We’ve covered the perversity of people being given permission to travel to India, only to have the drawbridge pulled up behind them. We then need to add Australia’s domestic coronavirus vaccination program running behind schedule. This is a story of bad luck and bad judgments, but the obvious point to make is this: while other countries that have managed to vaccinate their citizens rapidly are preparing to reopen, Australia remains in a bubble.

As well as the troubles with vaccinations, there has also been a domestic discussion spanning many months about the ongoing adequacy of hotel quarantine. Hotel quarantine was an improvised solution in the early days of the pandemic, but for months, there’s been debate about whether Australia needs a different strategy, including more specialised facilities to deal with surges.

As the former bureaucrat Jane Halton noted months ago in a review of hotel quarantine, “pressure to increase travel to and from Australia is growing”. Furthermore: “Existing models of quarantine are unlikely to be able to expand significantly above current levels and new approaches that manage risk are needed – an ability to add scale through surge capacity should be considered.”

Having worked through the human consequences of contributory policy negligence, we now reach the dreaded politics, which I confess I’m less interested in, given what’s actually on the line here. So let’s summarise this quickly.

Morrison has had a rough few months politically, so it shouldn’t surprise us that the prime minister has now assumed full stop the boats/fortress Australia/“we decide who comes and the circumstances in which they come” mode.

This is a Coalition default you can set your watch by, and the foghorn politics might even work, given Morrison’s domestic voting audience has been conditioned over several decades to believe that, in Australia, a hard border must always trump a compassionate heart.

But the important thing to remember is while the prime minister is currently focused on presenting his actions as some sort of inspired pre-emption to prevent a third wave of Covid-19 infections in Australia, the reality here is quantifiably different.

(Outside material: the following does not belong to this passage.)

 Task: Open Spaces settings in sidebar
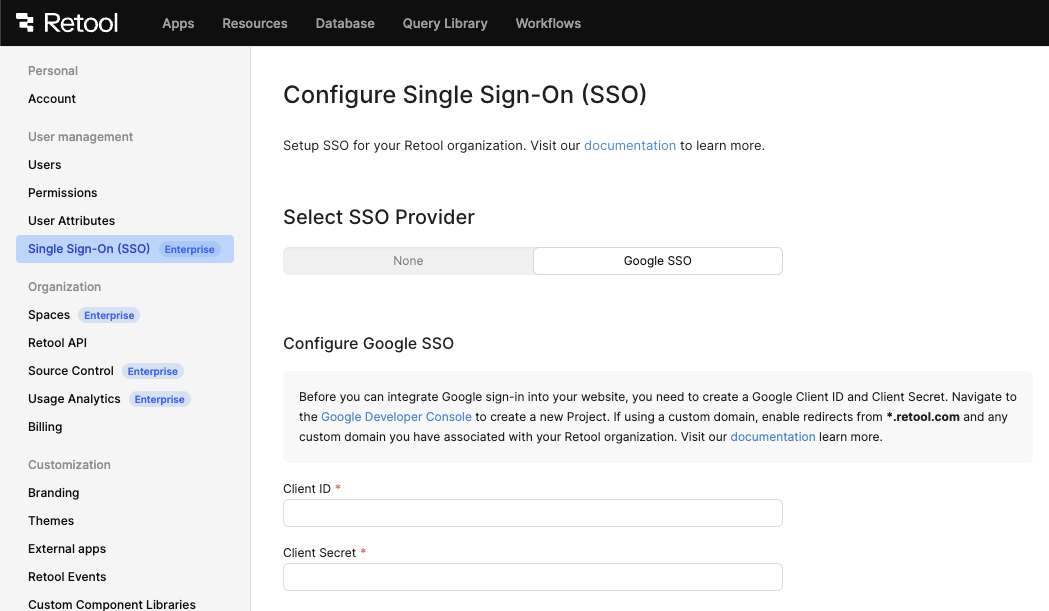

The reality is the government is fully intent on masking its own lack of preparation.

There’s also an irony here that won’t be lost on the premiers.

Having spent months lecturing the states about snap border closures not being a proper substitute for an effective public health strategy (“borders … are no substitute for testing, tracing and outbreak containment”), Morrison is now doing exactly what he told the states not to do, and presenting it to voters as a virtue.